Substitution for predicate letters is a syntactically intricate inference procedure that is derivable in standard systems of non-modal quantificational logic. It allows a new theorem to be deduced from a given theorem ϕ by replacing an atomic formula Pτ1 ··· τn within ϕ by another formula ψ, of arbitrary complexity, involving the terms τ1, …, τn. The intricacy comes in stating the restrictions that must be placed on free variables of ϕ and ψ for the substitution to be allowed.

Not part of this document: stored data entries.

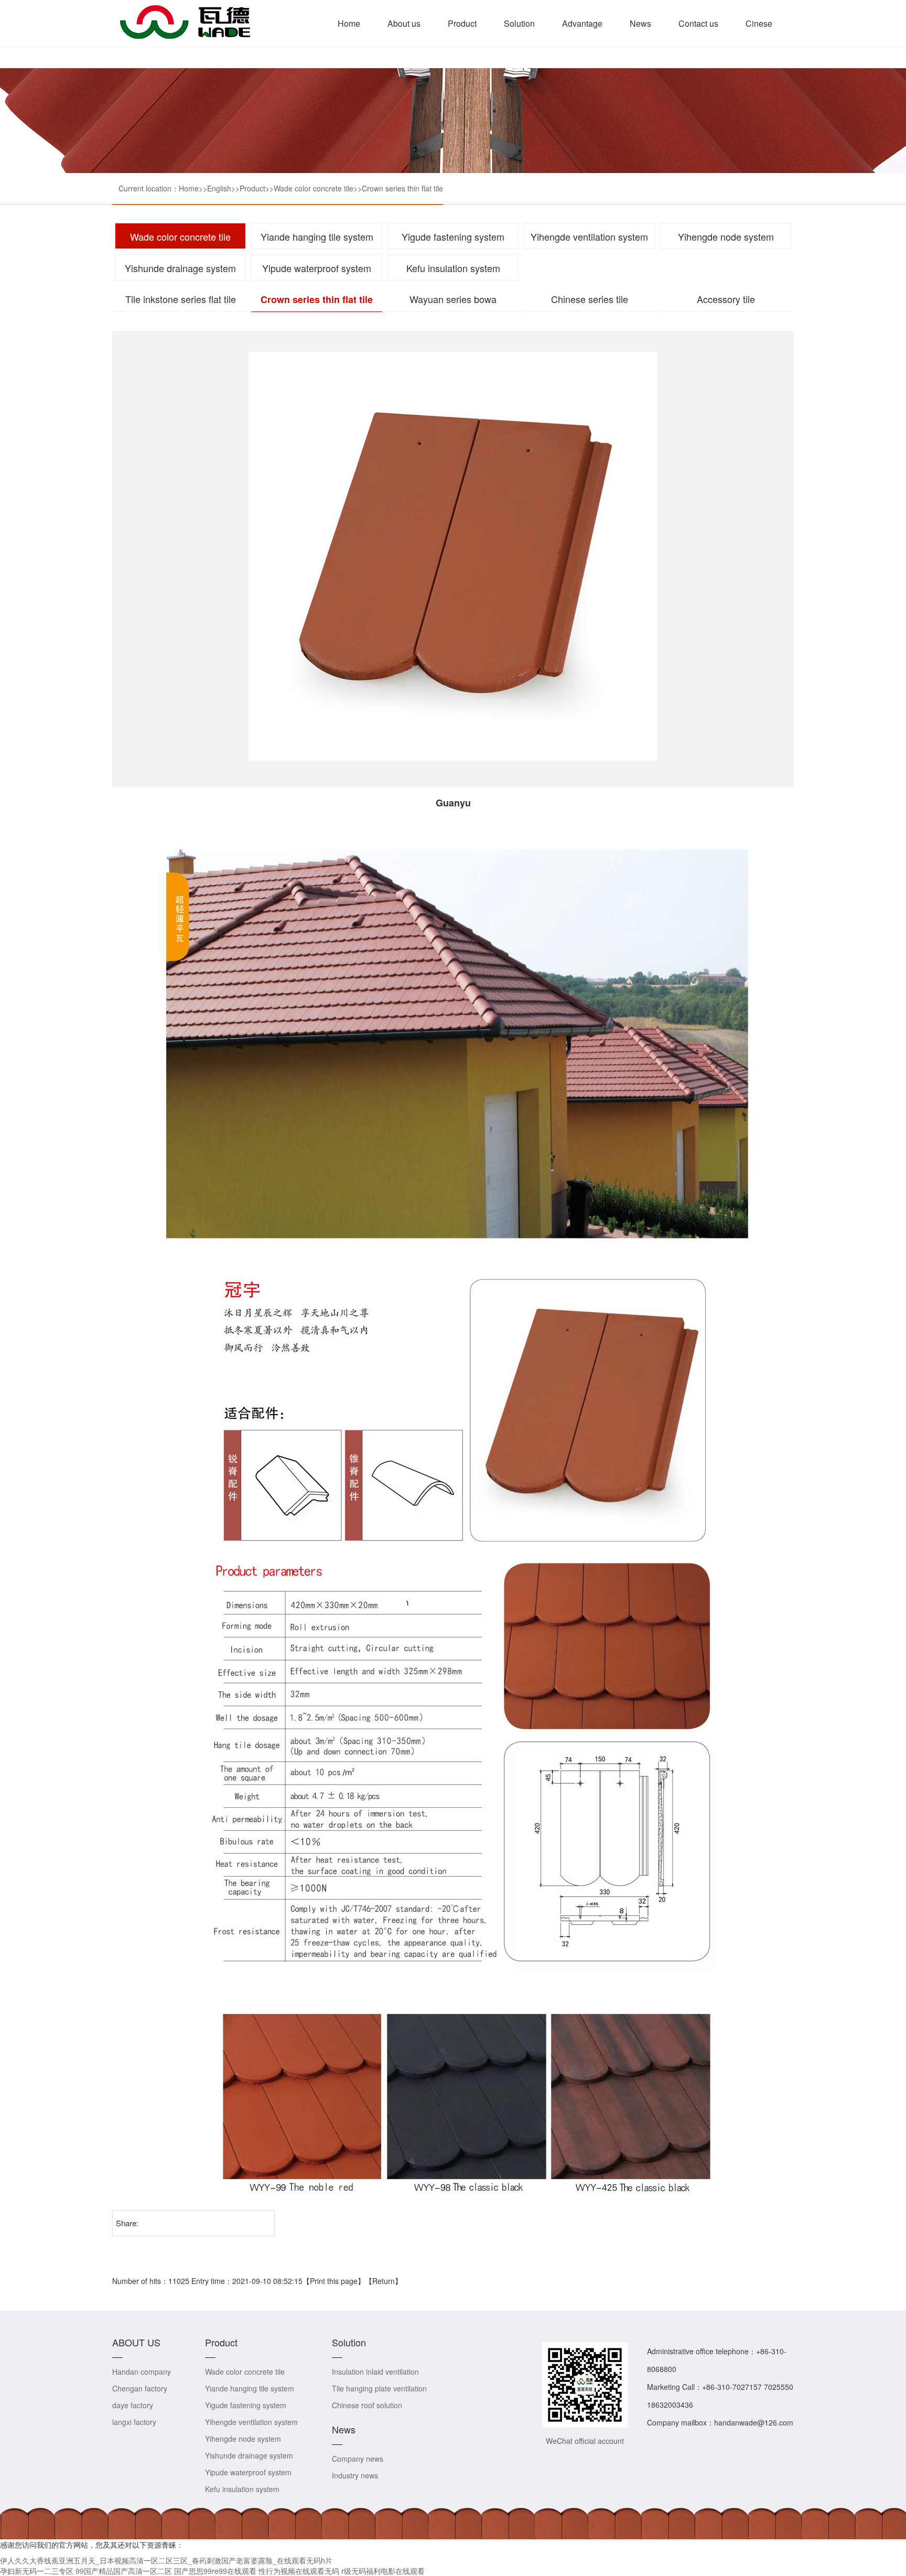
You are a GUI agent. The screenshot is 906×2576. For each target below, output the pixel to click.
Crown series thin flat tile (402, 188)
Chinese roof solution (367, 2405)
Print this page (334, 2281)
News (640, 23)
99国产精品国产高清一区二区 (124, 2571)
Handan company (141, 2371)
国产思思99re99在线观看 (215, 2571)
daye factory (132, 2405)
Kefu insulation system (453, 268)
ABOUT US (136, 2342)
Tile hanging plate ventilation (379, 2388)
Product (462, 23)
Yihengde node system (726, 236)
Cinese (759, 23)
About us (403, 23)
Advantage (582, 23)
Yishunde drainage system (180, 268)
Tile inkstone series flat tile (180, 299)
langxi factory (134, 2422)
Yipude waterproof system (316, 268)
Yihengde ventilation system (589, 236)
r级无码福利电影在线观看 (383, 2571)
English (219, 188)
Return (383, 2281)
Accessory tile (726, 299)
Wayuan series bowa (453, 299)
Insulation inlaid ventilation (375, 2371)
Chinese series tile (589, 299)
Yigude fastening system (453, 236)
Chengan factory (139, 2388)
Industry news (355, 2475)
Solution (519, 23)
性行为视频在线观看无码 (298, 2571)
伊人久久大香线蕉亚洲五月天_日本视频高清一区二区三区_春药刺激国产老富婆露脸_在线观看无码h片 (166, 2560)
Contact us (698, 23)
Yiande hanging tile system (317, 236)
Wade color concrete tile (313, 188)
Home (349, 23)
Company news (357, 2458)
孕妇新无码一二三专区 (36, 2571)
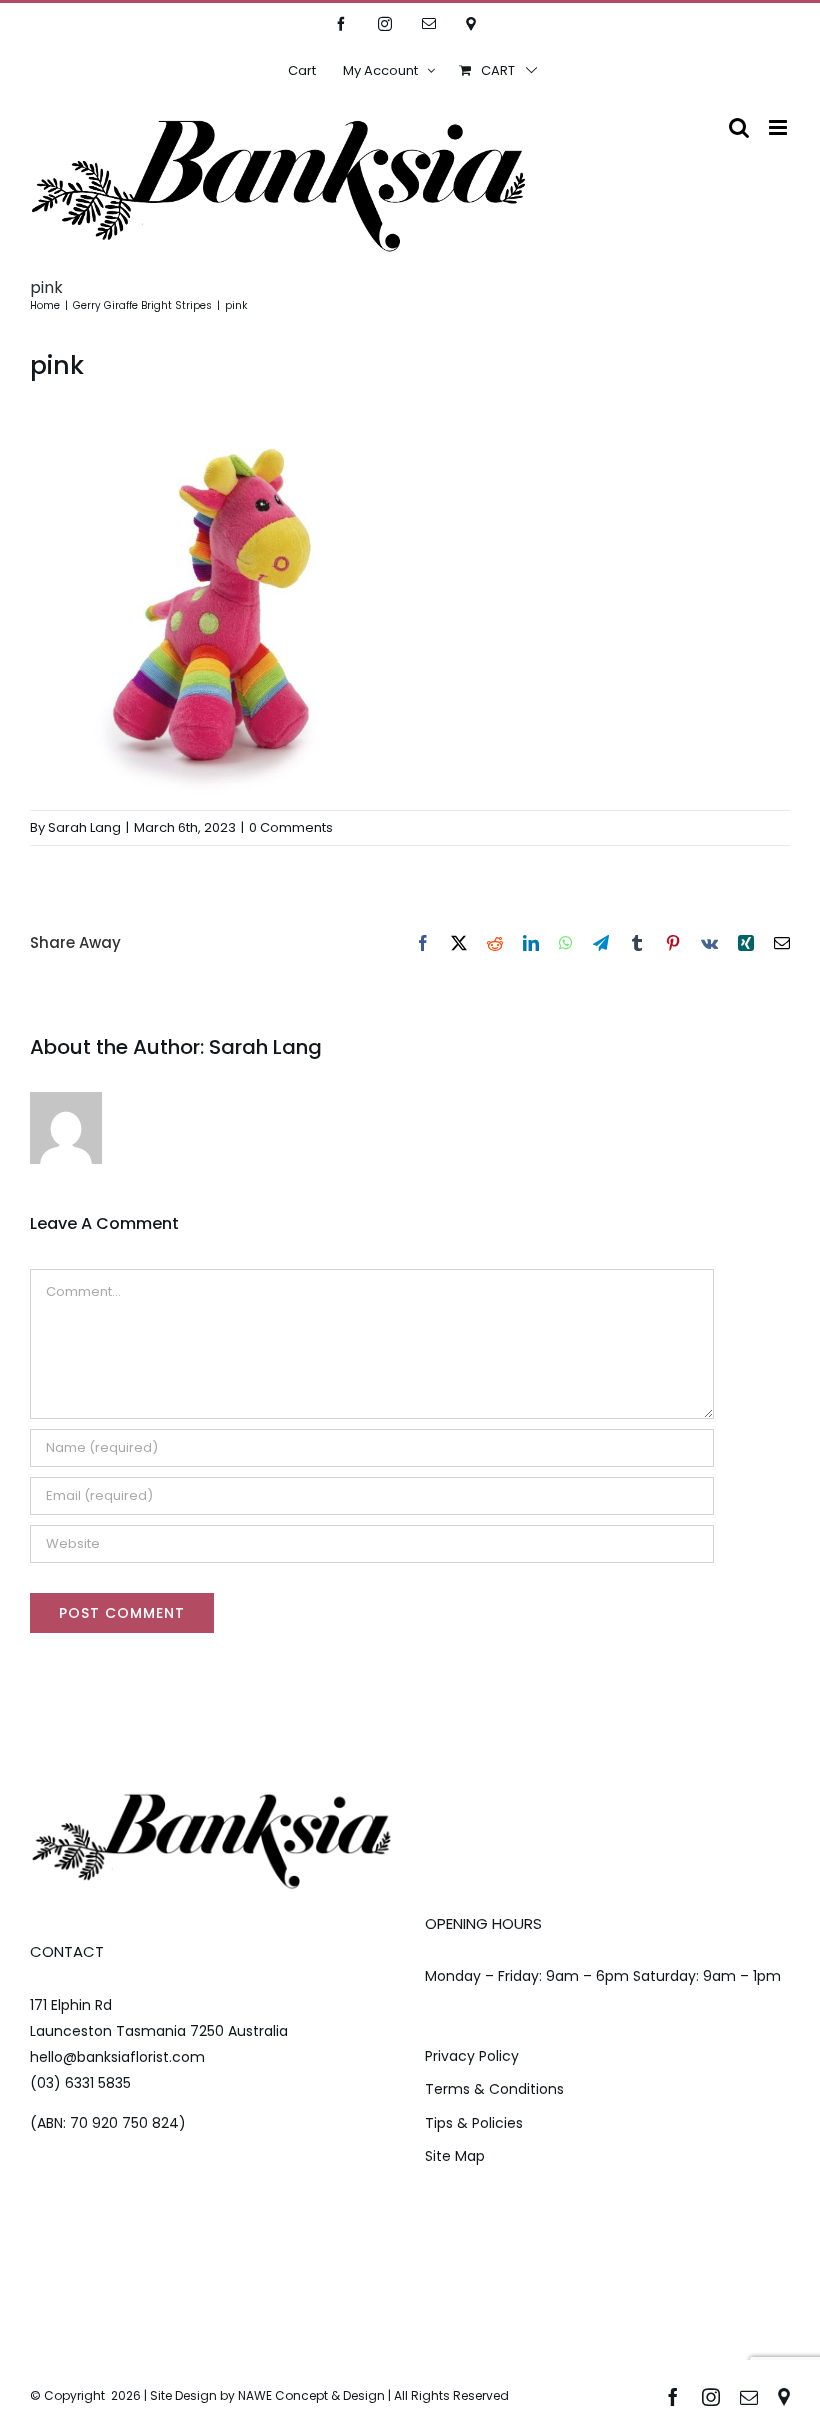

Church [1956, p. 289] gives some historical notes on this rule, pointing out that it was inadequately stated in early works of Hilbert and Ackerman, Carnap, and Quine; and first correctly stated, but not in full generality, in Hilbert and Bernays's Grundlagen der Mathematik in 1934. Church himself calls the predicate letter P a functional variable, viewing it as a variable whose values are propositional functions of individuals. In non-modal logic, this means that P is interpreted as an n-ary function Un → {truth, falsehood} from individuals to truth-values.

Intuitively, a logic that is closed under substitution for predicate letters is one whose theorems represent “universal laws”, expressing properties that hold of all predicates, i.e. hold no matter what interpretation is given to the predicate letters, hence hold no matter what formulas are (correctly) substituted for them.